• [GIVEN PROBLEM 1]: Repeat the records verbatim, everything from the line containing "Click the blurred" down to the line containing "click(x=159, y=24)", including both of those lines.

Just not one I'd solve by embedding a chip in my flesh.

------
Fred27
There are plenty of uses for a chip in your hand - and it can still be used
when "locked" as you'll often just be reading the fixed ID on it.

I use mine to log into my PC using a custom NFC reader that emulates a
keyboard to type my password. [https://0xfred.wordpress.com/2016/03/04/nfc-
login-2-1/](https://0xfred.wordpress.com/2016/03/04/nfc-login-2-1/)

Another (still in the works) is unlocking my van after I've been out
kitesurfing. Modern keys don't like being taken out in the water. This one is
waterproof and not easy to lose.

If you're thinking of typing anything about "the mark of the beast" or
somebody chopping my hand off to gain access, please don't bother.

------
creep
I mean, I'm not above the feelings the author probably had when he decided to
do this.

In most circles, it's at least very interesting to be able to say you have a
chip under your skin. It's also a very "cyberpunk" thing to do-- which is to
say, not only are you one of the first to have this done (where it could be
conceived that a majority may have a similar procedure in the future), but you
can now say you're part machine. He does use the term "cyborg".

I can see this looking like a good idea in my own head, just because of its
fantasy. At the same time, DAMN, he just put a chip under his skin for
absolutely no reason, and on an impulse, without understanding how it works
and subsequently locking himself out. Yikes!

I guess we all make mistakes.

• [GIVEN PROBLEM 2]: Reproduce the passage of the thread on implanted chips word for word, everything from "Just not one" down to "easy to lose.".

• [DATA FOR PROCESSING]:
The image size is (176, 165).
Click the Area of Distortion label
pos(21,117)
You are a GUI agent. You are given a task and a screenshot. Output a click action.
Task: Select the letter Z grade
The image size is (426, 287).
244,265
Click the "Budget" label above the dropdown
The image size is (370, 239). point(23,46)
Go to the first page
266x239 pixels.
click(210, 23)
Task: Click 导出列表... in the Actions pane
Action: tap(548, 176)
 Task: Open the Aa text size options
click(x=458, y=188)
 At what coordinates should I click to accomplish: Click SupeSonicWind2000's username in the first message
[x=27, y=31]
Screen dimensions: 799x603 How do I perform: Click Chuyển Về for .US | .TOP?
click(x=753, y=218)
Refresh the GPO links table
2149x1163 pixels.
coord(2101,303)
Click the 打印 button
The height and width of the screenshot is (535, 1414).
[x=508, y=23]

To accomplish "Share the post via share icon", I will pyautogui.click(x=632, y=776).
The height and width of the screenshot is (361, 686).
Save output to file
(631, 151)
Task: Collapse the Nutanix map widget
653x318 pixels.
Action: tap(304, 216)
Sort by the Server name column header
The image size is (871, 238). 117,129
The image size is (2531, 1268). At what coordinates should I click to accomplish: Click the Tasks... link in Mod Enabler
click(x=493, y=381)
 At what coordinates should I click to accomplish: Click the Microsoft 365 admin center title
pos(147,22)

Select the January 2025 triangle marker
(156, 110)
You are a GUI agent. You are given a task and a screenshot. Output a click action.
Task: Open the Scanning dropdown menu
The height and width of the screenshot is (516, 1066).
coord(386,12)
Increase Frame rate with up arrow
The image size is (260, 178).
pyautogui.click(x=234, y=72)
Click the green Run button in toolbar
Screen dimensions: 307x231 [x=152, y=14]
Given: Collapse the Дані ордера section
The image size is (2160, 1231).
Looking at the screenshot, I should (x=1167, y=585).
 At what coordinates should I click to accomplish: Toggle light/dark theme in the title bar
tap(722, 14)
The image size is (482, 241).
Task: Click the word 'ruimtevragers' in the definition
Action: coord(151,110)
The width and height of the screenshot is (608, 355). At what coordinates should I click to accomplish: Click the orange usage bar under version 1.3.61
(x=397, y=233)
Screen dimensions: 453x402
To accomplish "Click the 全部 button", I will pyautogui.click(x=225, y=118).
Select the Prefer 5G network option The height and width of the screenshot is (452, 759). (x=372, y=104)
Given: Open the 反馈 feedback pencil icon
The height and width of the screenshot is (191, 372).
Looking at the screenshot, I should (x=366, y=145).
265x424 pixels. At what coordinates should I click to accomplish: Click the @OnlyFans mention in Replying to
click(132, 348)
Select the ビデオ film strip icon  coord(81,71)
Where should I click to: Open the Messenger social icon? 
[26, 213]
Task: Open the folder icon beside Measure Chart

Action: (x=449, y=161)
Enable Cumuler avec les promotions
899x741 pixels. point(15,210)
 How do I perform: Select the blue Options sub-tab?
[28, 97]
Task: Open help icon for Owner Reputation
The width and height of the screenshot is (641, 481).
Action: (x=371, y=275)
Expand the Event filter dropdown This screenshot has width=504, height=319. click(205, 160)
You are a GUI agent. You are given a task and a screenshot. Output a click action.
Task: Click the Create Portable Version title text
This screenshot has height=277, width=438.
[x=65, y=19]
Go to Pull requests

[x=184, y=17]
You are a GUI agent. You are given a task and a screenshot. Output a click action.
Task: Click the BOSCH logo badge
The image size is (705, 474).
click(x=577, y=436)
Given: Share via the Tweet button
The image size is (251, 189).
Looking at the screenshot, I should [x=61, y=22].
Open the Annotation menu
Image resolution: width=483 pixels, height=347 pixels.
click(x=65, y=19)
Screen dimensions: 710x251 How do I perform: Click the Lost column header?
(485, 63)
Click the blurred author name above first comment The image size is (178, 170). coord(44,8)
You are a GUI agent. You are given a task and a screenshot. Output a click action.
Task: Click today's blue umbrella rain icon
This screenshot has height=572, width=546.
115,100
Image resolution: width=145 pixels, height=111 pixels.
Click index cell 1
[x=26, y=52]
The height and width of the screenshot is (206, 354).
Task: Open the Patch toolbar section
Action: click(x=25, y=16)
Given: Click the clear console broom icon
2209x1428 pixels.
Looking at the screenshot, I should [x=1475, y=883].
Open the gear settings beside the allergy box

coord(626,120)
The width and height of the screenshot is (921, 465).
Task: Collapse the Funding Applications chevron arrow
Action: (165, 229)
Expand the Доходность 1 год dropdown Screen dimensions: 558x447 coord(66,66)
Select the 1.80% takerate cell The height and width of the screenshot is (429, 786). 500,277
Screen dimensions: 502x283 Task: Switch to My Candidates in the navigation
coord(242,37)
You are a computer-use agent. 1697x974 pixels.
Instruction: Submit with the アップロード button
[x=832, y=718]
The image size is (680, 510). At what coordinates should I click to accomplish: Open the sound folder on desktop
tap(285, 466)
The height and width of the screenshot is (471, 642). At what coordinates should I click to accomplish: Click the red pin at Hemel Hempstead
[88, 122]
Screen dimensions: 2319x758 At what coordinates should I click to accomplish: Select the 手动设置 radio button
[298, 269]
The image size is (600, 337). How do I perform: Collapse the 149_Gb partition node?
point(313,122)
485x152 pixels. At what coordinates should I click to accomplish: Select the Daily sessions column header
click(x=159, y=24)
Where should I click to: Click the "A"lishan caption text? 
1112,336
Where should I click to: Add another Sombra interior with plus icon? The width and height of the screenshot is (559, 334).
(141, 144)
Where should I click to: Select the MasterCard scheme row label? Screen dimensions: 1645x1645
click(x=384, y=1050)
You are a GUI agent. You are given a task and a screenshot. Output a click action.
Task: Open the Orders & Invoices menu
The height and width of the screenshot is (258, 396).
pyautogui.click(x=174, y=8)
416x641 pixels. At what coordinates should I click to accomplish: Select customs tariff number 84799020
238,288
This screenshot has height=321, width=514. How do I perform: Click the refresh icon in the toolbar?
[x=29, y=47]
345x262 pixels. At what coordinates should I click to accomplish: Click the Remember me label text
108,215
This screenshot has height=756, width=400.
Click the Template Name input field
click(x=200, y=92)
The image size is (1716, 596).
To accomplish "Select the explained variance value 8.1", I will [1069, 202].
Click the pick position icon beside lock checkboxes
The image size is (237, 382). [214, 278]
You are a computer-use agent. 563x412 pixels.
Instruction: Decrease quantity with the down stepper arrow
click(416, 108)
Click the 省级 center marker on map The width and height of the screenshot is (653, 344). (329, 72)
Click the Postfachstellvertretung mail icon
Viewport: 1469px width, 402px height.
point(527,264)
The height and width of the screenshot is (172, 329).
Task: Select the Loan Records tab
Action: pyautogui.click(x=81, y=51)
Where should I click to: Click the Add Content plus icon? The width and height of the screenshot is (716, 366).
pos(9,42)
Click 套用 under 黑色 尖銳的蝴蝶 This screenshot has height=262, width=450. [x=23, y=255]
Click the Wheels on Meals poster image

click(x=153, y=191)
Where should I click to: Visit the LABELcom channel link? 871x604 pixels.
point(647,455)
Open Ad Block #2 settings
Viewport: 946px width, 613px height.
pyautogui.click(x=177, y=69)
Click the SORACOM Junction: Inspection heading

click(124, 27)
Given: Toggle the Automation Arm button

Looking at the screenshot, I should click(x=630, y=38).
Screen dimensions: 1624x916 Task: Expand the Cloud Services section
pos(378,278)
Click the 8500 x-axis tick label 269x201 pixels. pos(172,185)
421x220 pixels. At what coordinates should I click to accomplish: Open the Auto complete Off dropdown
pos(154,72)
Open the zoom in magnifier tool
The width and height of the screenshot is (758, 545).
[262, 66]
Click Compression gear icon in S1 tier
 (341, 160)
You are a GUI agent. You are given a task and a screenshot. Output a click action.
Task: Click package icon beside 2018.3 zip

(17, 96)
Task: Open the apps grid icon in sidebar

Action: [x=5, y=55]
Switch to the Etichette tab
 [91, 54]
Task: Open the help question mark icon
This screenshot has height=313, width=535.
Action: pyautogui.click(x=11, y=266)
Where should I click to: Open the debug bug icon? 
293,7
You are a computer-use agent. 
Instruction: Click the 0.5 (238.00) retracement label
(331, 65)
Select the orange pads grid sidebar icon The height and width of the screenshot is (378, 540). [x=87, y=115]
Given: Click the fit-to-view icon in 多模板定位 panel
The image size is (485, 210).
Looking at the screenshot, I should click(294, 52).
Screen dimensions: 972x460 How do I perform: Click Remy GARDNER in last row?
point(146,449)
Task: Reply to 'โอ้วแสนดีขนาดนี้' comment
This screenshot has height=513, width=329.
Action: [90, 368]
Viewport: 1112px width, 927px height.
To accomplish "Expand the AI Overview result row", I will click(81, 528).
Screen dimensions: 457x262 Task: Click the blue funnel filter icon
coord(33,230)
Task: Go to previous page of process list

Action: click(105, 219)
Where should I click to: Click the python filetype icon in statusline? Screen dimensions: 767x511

• [FULL SOLUTION 1]:
Click the blurred author name above first comment The image size is (178, 170). coord(44,8)
You are a GUI agent. You are given a task and a screenshot. Output a click action.
Task: Click today's blue umbrella rain icon
This screenshot has height=572, width=546.
115,100
Image resolution: width=145 pixels, height=111 pixels.
Click index cell 1
[x=26, y=52]
The height and width of the screenshot is (206, 354).
Task: Open the Patch toolbar section
Action: click(x=25, y=16)
Given: Click the clear console broom icon
2209x1428 pixels.
Looking at the screenshot, I should [x=1475, y=883].
Open the gear settings beside the allergy box

coord(626,120)
The width and height of the screenshot is (921, 465).
Task: Collapse the Funding Applications chevron arrow
Action: (165, 229)
Expand the Доходность 1 год dropdown Screen dimensions: 558x447 coord(66,66)
Select the 1.80% takerate cell The height and width of the screenshot is (429, 786). 500,277
Screen dimensions: 502x283 Task: Switch to My Candidates in the navigation
coord(242,37)
You are a computer-use agent. 1697x974 pixels.
Instruction: Submit with the アップロード button
[x=832, y=718]
The image size is (680, 510). At what coordinates should I click to accomplish: Open the sound folder on desktop
tap(285, 466)
The height and width of the screenshot is (471, 642). At what coordinates should I click to accomplish: Click the red pin at Hemel Hempstead
[88, 122]
Screen dimensions: 2319x758 At what coordinates should I click to accomplish: Select the 手动设置 radio button
[298, 269]
The image size is (600, 337). How do I perform: Collapse the 149_Gb partition node?
point(313,122)
485x152 pixels. At what coordinates should I click to accomplish: Select the Daily sessions column header
click(x=159, y=24)

• [FULL SOLUTION 2]:
Just not one I'd solve by embedding a chip in my flesh.

------
Fred27
There are plenty of uses for a chip in your hand - and it can still be used
when "locked" as you'll often just be reading the fixed ID on it.

I use mine to log into my PC using a custom NFC reader that emulates a
keyboard to type my password. [https://0xfred.wordpress.com/2016/03/04/nfc-
login-2-1/](https://0xfred.wordpress.com/2016/03/04/nfc-login-2-1/)

Another (still in the works) is unlocking my van after I've been out
kitesurfing. Modern keys don't like being taken out in the water. This one is
waterproof and not easy to lose.